§ **Exercise prompt**: Return each of the following rows word for word, with nothing changed.

§ **Records provided**:
________________
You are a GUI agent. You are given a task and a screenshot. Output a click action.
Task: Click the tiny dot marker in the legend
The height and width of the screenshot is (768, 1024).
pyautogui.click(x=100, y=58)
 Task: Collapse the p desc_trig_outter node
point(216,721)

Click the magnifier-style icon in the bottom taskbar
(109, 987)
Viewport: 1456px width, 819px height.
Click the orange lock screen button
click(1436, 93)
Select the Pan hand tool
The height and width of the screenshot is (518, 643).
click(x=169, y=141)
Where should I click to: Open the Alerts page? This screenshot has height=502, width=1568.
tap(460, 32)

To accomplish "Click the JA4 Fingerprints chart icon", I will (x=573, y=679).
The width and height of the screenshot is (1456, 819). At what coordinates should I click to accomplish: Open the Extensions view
________________
§ **Reply**:
You are a GUI agent. You are given a task and a screenshot. Output a click action.
Task: Click the tiny dot marker in the legend
The height and width of the screenshot is (768, 1024).
pyautogui.click(x=100, y=58)
 Task: Collapse the p desc_trig_outter node
point(216,721)

Click the magnifier-style icon in the bottom taskbar
(109, 987)
Viewport: 1456px width, 819px height.
Click the orange lock screen button
click(1436, 93)
Select the Pan hand tool
The height and width of the screenshot is (518, 643).
click(x=169, y=141)
Where should I click to: Open the Alerts page? This screenshot has height=502, width=1568.
tap(460, 32)

To accomplish "Click the JA4 Fingerprints chart icon", I will (x=573, y=679).
The width and height of the screenshot is (1456, 819). At what coordinates should I click to accomplish: Open the Extensions view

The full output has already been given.